I can’t describe the feeling of having to prove my Aboriginality. Am I lucky? Or unlucky?

4 Apr 2017

I use the word “lucky” to describe my ability to obtain my confirmation of Aboriginality letter, but I think I just haven’t found the right word to describe my feelings about having to prove my identity to the university where I work.

I use the word “lucky” to describe my ability to obtain my confirmation of Aboriginality letter, but I think I just haven’t found the right word to describe my feelings about having to prove my identity to the university where I work. I have an academic position that was advertised to Indigenous applicants only. I’ve always identified as Aboriginal, but in applying for the position I was asked to supply a confirmation letter that relies on a three-part “test”.

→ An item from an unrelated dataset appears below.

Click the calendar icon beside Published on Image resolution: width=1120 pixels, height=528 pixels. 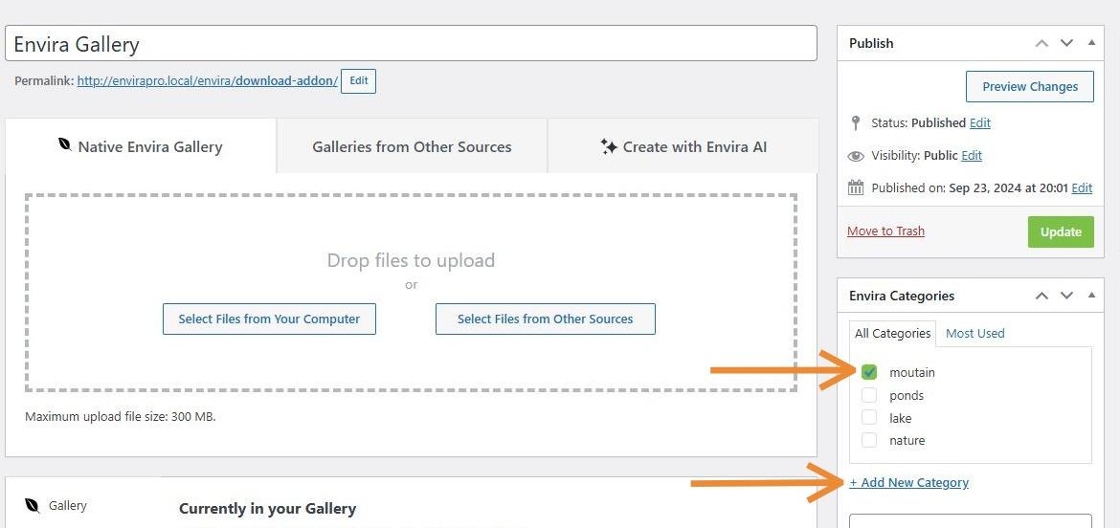pyautogui.click(x=855, y=188)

I use the word “lucky” because I was able to get mine without fear of refusal, without having to produce a family tree as evidence and without having to wait very long for it to arrive.

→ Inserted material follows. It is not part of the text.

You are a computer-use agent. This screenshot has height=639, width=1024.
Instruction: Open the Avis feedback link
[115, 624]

I don’t describe the opposite situation as “unlucky”, however. It isn’t bad luck if survivors of the Stolen Generations and their descendants cannot find the missing pieces in their family history. It isn’t bad luck when dislocated and disconnected Aboriginal people have difficulties being recognised by an incorporated Indigenous organisation on their country. The process itself can be personally stressful: collating family history evidence can be difficult and emotionally distressing; there is a fear of community rejection; and a fear that your potential employers may be thinking that you’re “faking it” while you’re waiting for the confirmation document to arrive.

Luck actually has nothing to do with it at all. The ability to produce evidence of Aboriginal descent and community acceptance depends on something out of your control: it comes down to how your family was colonised and the degree they have been affected by colonial legacy.

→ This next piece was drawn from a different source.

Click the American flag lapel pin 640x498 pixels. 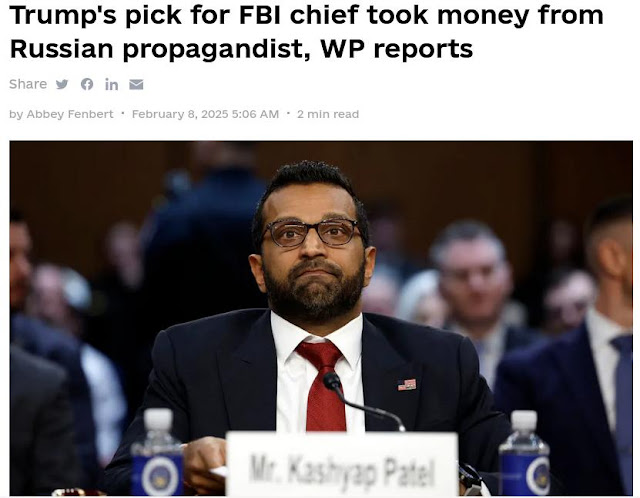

In order to get my confirmation letter, I filled in two statutory declarations: one asserting that I self-identified as Aboriginal; a second asserting my community connections. I sent both to an Aboriginal incorporated organisation in my Nyikina community in the Kimberley. The organisation accepted both declarations and an email containing my confirmation letter was sent through to the university to go in my human resources file. This satisfied the three-part “test” of self-identification, biological descent and community recognition.

The three-part test for Aboriginality is an “all or nothing” test. The inability for some Indigenous Australian’s to fulfil all three parts of this “test” demonstrates the effects of colonisation.

I teach Indigenous studies and Indigenous policy. In class we discuss how colonisation is the root cause for so many Indigenous issues today. I take my students through the history of Australian legislative control over Indigenous lives. If you know your Indigenous policy, then you can see how my confirmation letter for the university can be viewed in similar ways to the old certificates of exemption that existed during Australia’s official White Australia policy era.

Am I making too much out of this? Let’s look at two contentious cases of non-Indigenous identified positions offered within Australian universities that made headlines in 2016.

In May, the University of Melbourne’s mathematics school advertised a women-only position. What would be the three-part “test” to prove that you were a woman? Self-identification, proof of biologically female anatomy, acceptance by a community of biological women? Presumably the confirmation letter could only be authorised by a biologically female doctor (on a registered list held by the government).

In October we learned of a male Liberal party staffer who “pretended to be a woman” to win a student representative council position. A personal statutory declaration was enough for Alex Fitton’s assumed identity as a non-cisgender male to be accepted by the council’s electoral officer. Biological (and/or psychological) proof wasn’t required. It didn’t even seem to matter to the SRC when a senior voice from the Liberal party community rejected Fitton’s identity claim.

If this type of rejection came from a senior member of an Aboriginal community in the context of somebody falsely claiming Aboriginal identity for financial gain there would rightly be a public outcry. But when it comes to confirmation of Aboriginal identity, our integrity is not trusted. We know who we are, but our integrity is only established by providing similar institutions with hard documentary evidence. This is how the criteria for proving Aboriginality in Australia is couched in historical and continuing colonial legislation, and how it can be discriminatory towards Indigenous people.

As Australian universities set themselves to dramatically improve the number of First Nations students via their new Universities Australia Indigenous Strategy 2017-2020, hopefully the current regulatory “test” for establishing the Aboriginality of future students and staff can be transformed to more appropriately include the experiential diversity of who is and what counts as being Aboriginal.